> **THE PROBLEM**
Output the full listing exactly, character for character.

> **RECORD SET**
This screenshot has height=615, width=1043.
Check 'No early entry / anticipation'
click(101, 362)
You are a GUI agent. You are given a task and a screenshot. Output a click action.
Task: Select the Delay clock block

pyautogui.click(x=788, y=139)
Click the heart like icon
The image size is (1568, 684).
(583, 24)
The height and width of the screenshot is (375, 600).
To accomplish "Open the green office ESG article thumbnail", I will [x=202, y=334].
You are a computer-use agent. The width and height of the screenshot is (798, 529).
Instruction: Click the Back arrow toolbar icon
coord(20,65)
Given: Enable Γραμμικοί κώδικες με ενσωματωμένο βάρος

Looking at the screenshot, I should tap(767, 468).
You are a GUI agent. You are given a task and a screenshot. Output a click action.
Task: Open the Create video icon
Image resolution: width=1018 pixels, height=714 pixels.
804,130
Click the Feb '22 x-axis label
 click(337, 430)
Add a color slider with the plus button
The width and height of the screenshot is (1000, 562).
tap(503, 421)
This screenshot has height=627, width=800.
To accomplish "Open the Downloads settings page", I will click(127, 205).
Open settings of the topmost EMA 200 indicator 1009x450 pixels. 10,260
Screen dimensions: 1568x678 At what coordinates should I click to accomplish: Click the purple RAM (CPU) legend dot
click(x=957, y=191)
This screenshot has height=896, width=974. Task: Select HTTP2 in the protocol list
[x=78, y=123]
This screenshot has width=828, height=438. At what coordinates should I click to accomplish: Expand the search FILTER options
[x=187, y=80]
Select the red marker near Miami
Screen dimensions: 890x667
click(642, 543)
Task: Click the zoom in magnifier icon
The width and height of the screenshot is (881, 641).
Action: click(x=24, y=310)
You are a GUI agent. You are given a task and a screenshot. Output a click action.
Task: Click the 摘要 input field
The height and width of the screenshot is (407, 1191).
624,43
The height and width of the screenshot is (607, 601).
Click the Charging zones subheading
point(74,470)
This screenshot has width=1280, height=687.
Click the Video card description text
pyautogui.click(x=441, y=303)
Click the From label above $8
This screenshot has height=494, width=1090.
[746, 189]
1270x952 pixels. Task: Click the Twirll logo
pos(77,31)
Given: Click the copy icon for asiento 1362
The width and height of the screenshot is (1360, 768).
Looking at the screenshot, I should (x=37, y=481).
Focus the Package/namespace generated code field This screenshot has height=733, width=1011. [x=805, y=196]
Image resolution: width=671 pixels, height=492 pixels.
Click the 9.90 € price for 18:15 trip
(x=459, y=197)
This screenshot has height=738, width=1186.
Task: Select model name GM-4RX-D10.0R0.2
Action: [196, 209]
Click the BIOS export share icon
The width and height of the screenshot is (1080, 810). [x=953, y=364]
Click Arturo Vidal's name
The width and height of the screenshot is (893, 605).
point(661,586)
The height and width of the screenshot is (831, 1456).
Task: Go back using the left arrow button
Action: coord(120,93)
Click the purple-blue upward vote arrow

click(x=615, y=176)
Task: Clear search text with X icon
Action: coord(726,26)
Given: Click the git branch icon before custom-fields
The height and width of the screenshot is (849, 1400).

> **ANSWER TO THIS EXERCISE**
This screenshot has height=615, width=1043.
Check 'No early entry / anticipation'
click(101, 362)
You are a GUI agent. You are given a task and a screenshot. Output a click action.
Task: Select the Delay clock block

pyautogui.click(x=788, y=139)
Click the heart like icon
The image size is (1568, 684).
(583, 24)
The height and width of the screenshot is (375, 600).
To accomplish "Open the green office ESG article thumbnail", I will [x=202, y=334].
You are a computer-use agent. The width and height of the screenshot is (798, 529).
Instruction: Click the Back arrow toolbar icon
coord(20,65)
Given: Enable Γραμμικοί κώδικες με ενσωματωμένο βάρος

Looking at the screenshot, I should tap(767, 468).
You are a GUI agent. You are given a task and a screenshot. Output a click action.
Task: Open the Create video icon
Image resolution: width=1018 pixels, height=714 pixels.
804,130
Click the Feb '22 x-axis label
 click(337, 430)
Add a color slider with the plus button
The width and height of the screenshot is (1000, 562).
tap(503, 421)
This screenshot has height=627, width=800.
To accomplish "Open the Downloads settings page", I will click(127, 205).
Open settings of the topmost EMA 200 indicator 1009x450 pixels. 10,260
Screen dimensions: 1568x678 At what coordinates should I click to accomplish: Click the purple RAM (CPU) legend dot
click(x=957, y=191)
This screenshot has height=896, width=974. Task: Select HTTP2 in the protocol list
[x=78, y=123]
This screenshot has width=828, height=438. At what coordinates should I click to accomplish: Expand the search FILTER options
[x=187, y=80]
Select the red marker near Miami
Screen dimensions: 890x667
click(642, 543)
Task: Click the zoom in magnifier icon
The width and height of the screenshot is (881, 641).
Action: click(x=24, y=310)
You are a GUI agent. You are given a task and a screenshot. Output a click action.
Task: Click the 摘要 input field
The height and width of the screenshot is (407, 1191).
624,43
The height and width of the screenshot is (607, 601).
Click the Charging zones subheading
point(74,470)
This screenshot has width=1280, height=687.
Click the Video card description text
pyautogui.click(x=441, y=303)
Click the From label above $8
This screenshot has height=494, width=1090.
[746, 189]
1270x952 pixels. Task: Click the Twirll logo
pos(77,31)
Given: Click the copy icon for asiento 1362
The width and height of the screenshot is (1360, 768).
Looking at the screenshot, I should (x=37, y=481).
Focus the Package/namespace generated code field This screenshot has height=733, width=1011. [x=805, y=196]
Image resolution: width=671 pixels, height=492 pixels.
Click the 9.90 € price for 18:15 trip
(x=459, y=197)
This screenshot has height=738, width=1186.
Task: Select model name GM-4RX-D10.0R0.2
Action: [196, 209]
Click the BIOS export share icon
The width and height of the screenshot is (1080, 810). [x=953, y=364]
Click Arturo Vidal's name
The width and height of the screenshot is (893, 605).
point(661,586)
The height and width of the screenshot is (831, 1456).
Task: Go back using the left arrow button
Action: coord(120,93)
Click the purple-blue upward vote arrow

click(x=615, y=176)
Task: Clear search text with X icon
Action: coord(726,26)
Given: Click the git branch icon before custom-fields
The height and width of the screenshot is (849, 1400).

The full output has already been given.